(Beginning of DATA SUPPLIED)

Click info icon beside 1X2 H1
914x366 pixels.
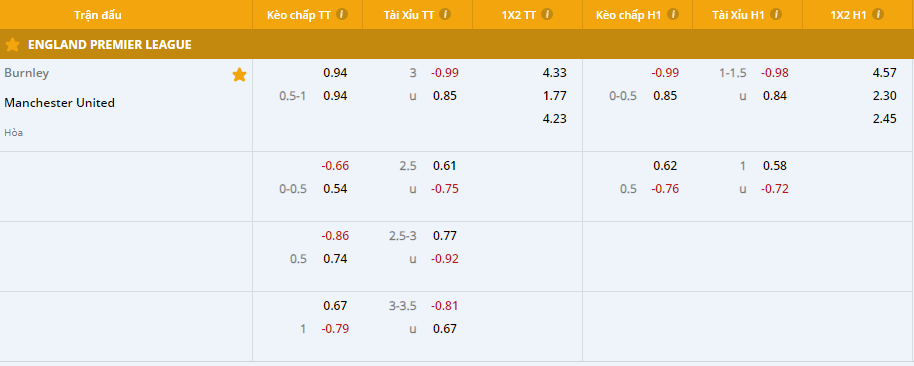click(x=878, y=15)
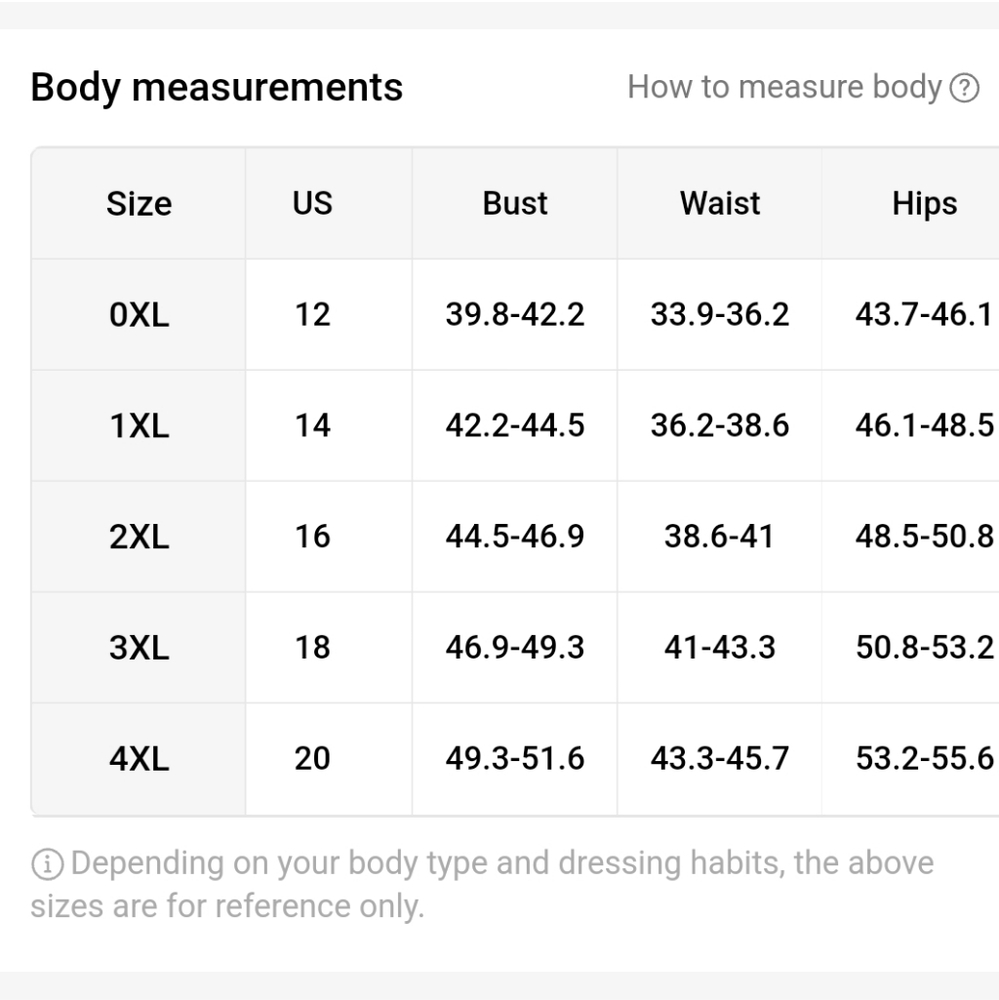Choose the 2XL size row label
This screenshot has width=999, height=1000.
click(139, 536)
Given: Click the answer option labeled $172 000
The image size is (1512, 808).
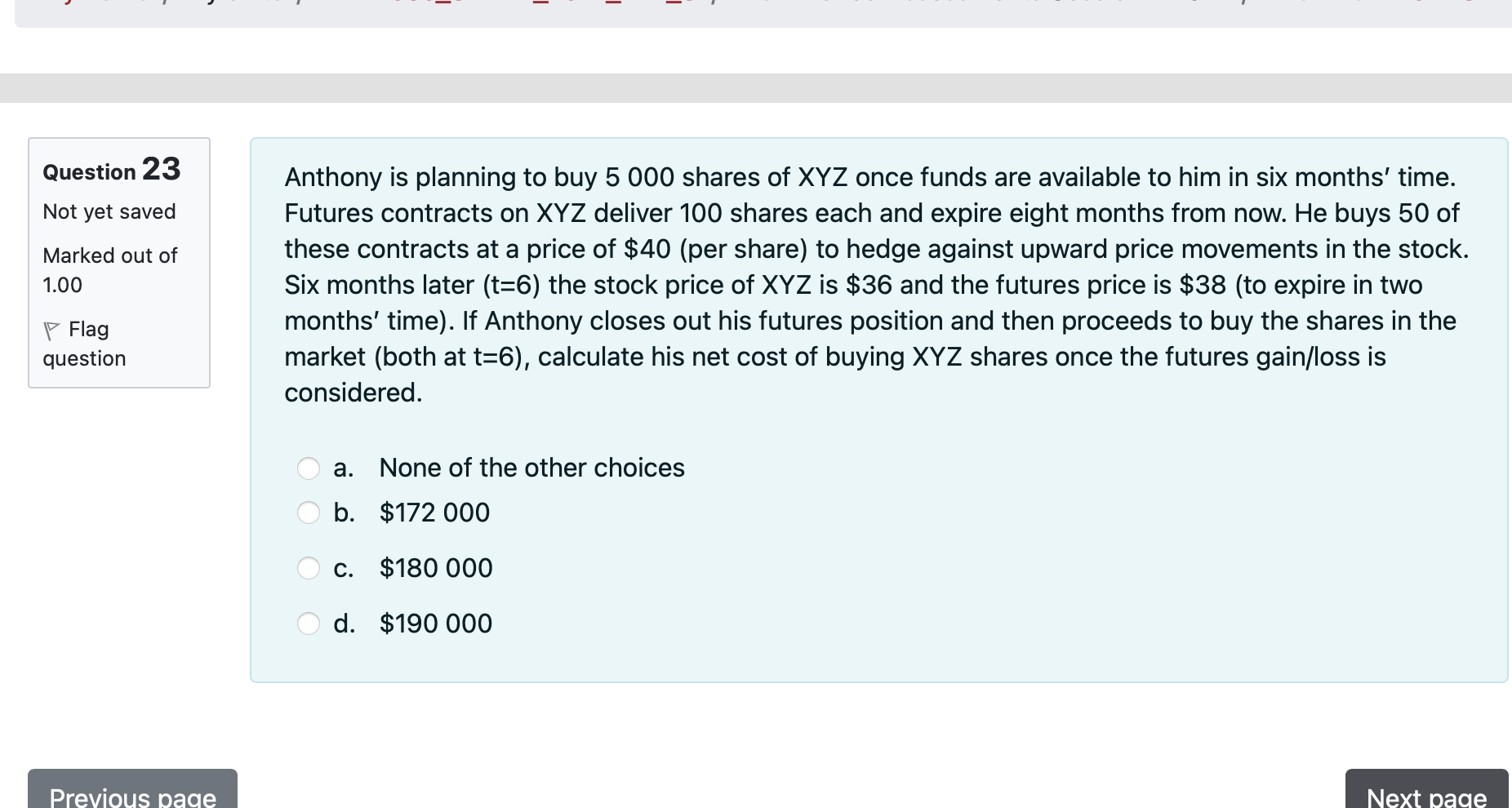Looking at the screenshot, I should [434, 513].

(End of DATA SUPPLIED)

__WHAT THE TASK REQUIRES__. Keep the pictures out and transcribe the entries exactly.

__ANSWER SPACE__.
Click info icon beside 1X2 H1
914x366 pixels.
click(x=878, y=15)
Choose the 2XL size row label
This screenshot has width=999, height=1000.
click(139, 536)
Given: Click the answer option labeled $172 000
The image size is (1512, 808).
Looking at the screenshot, I should [434, 513].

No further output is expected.